### Task goal:
Rewrite the rows from the line containing "This screenshot has height=491, width=1568." through the last row, substituting "navigation link" for "breadcrumb" and keeping everything else the same. Omit the pictures from your answer.

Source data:
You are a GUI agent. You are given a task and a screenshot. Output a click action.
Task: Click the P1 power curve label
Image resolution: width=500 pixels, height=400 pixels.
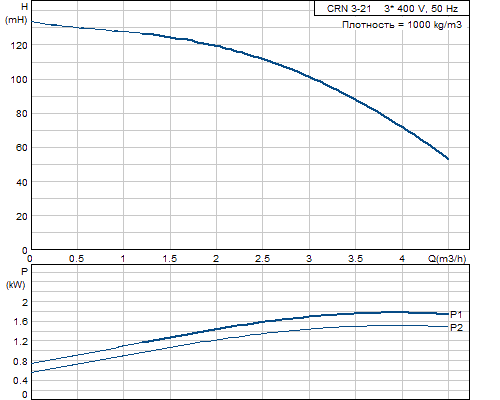pyautogui.click(x=456, y=314)
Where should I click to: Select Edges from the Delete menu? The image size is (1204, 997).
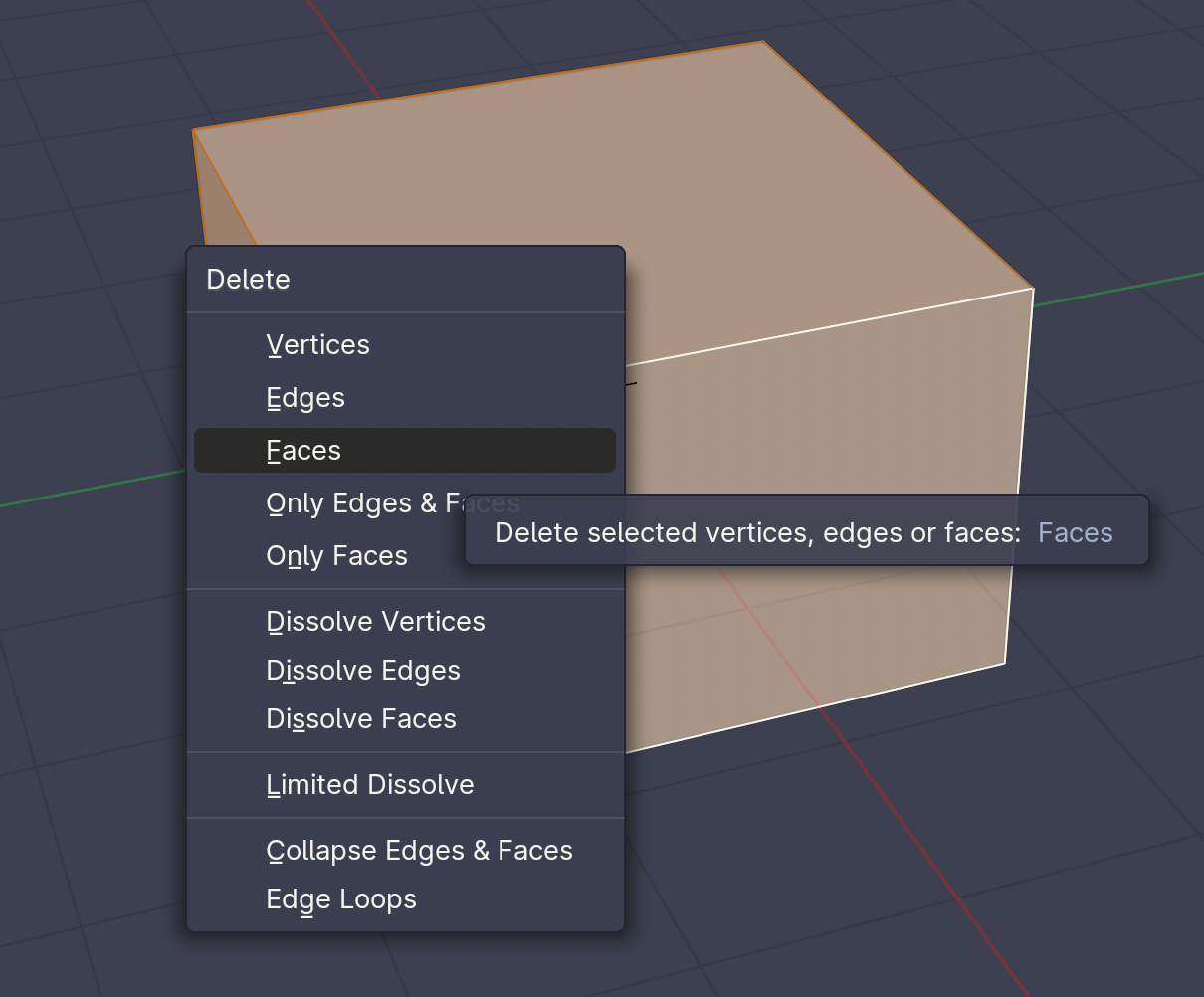point(305,398)
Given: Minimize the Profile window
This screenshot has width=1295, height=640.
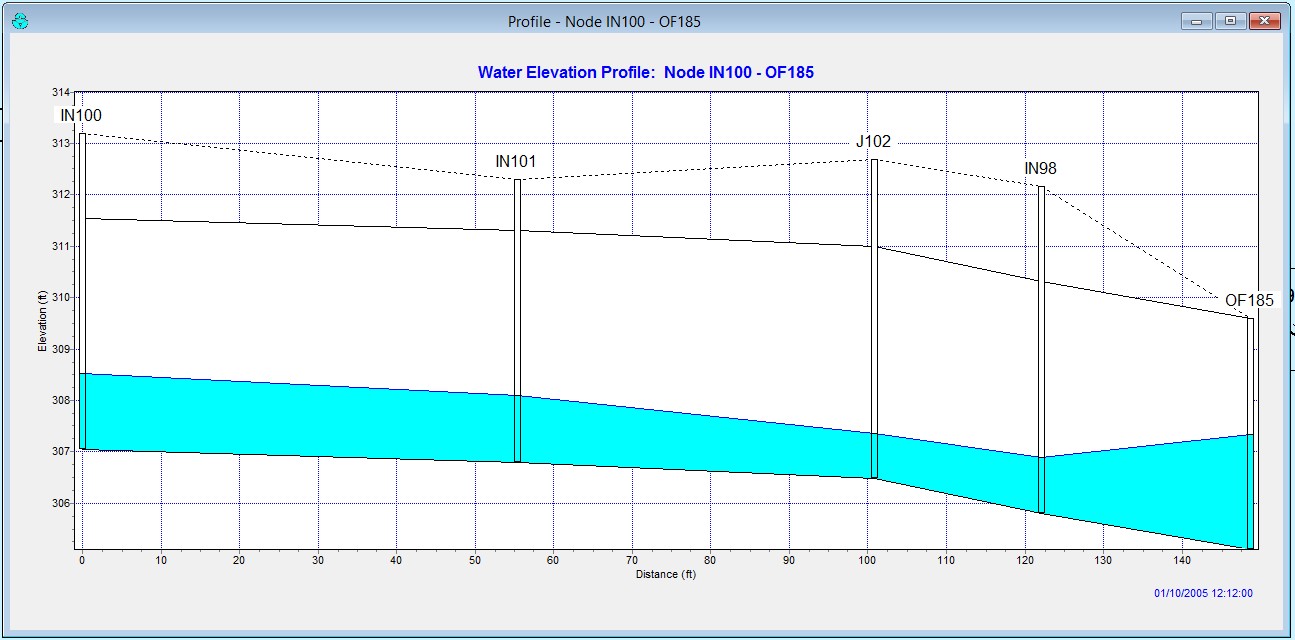Looking at the screenshot, I should click(1196, 20).
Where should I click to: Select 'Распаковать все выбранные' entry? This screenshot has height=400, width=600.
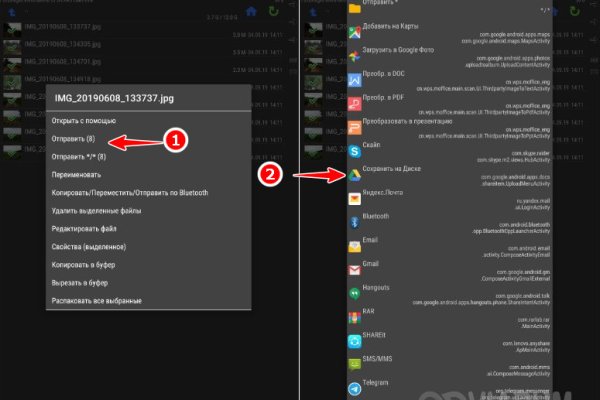[x=97, y=301]
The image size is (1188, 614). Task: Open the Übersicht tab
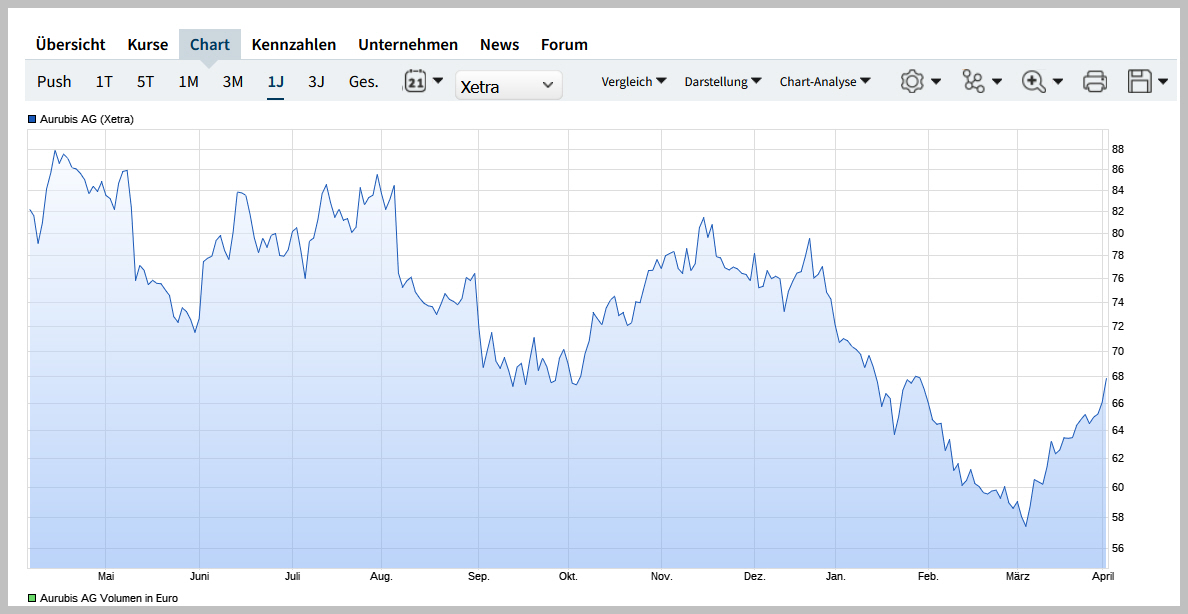[x=70, y=44]
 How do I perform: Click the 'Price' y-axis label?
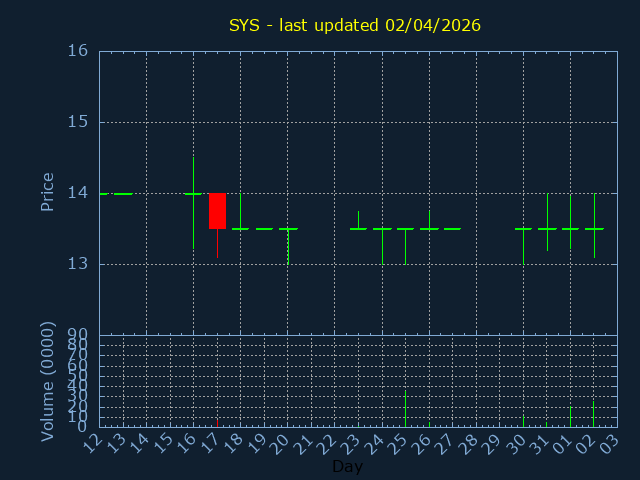coord(47,192)
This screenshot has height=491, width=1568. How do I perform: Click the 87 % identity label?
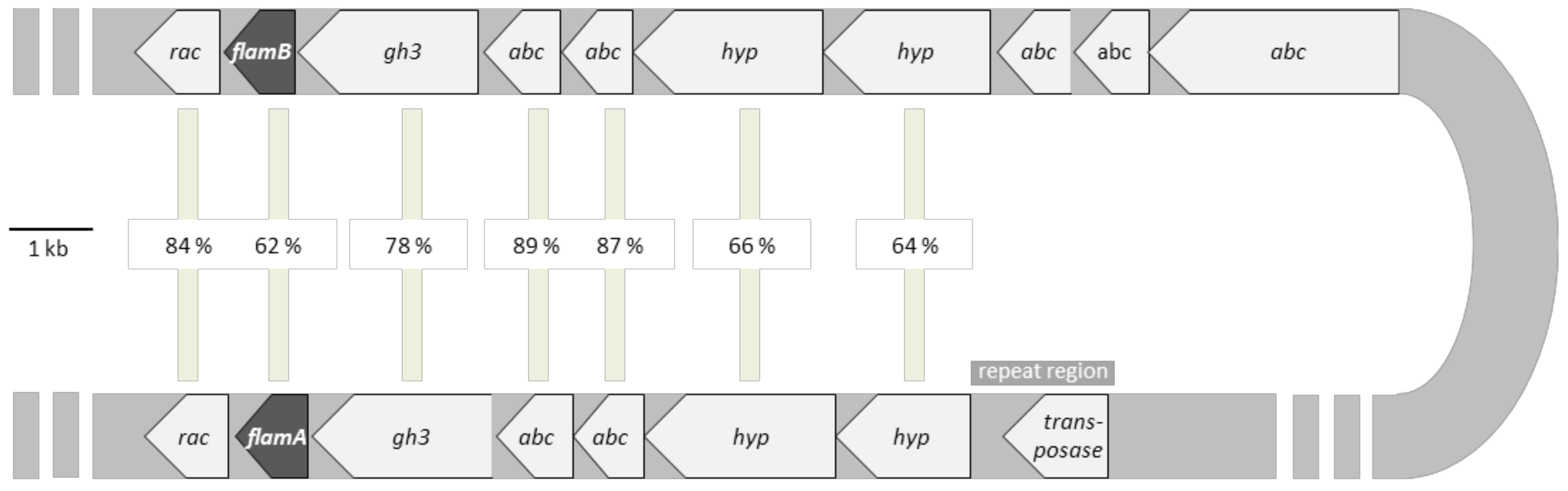[x=620, y=246]
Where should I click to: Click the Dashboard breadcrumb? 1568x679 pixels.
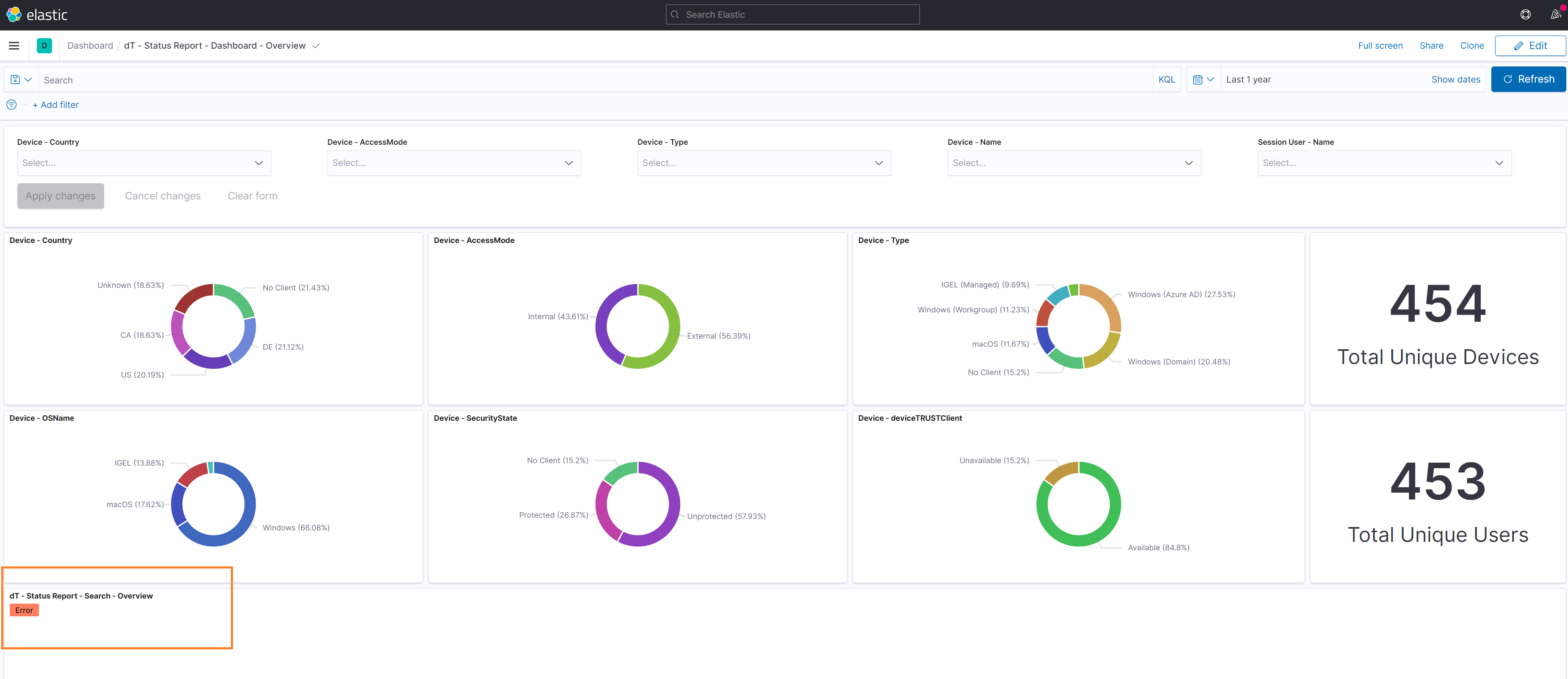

### Output for this task:
This screenshot has height=491, width=1568. How do I perform: Click the 87 % identity label?
[x=620, y=246]
Where should I click to: Click the Dashboard navigation link? 1568x679 pixels.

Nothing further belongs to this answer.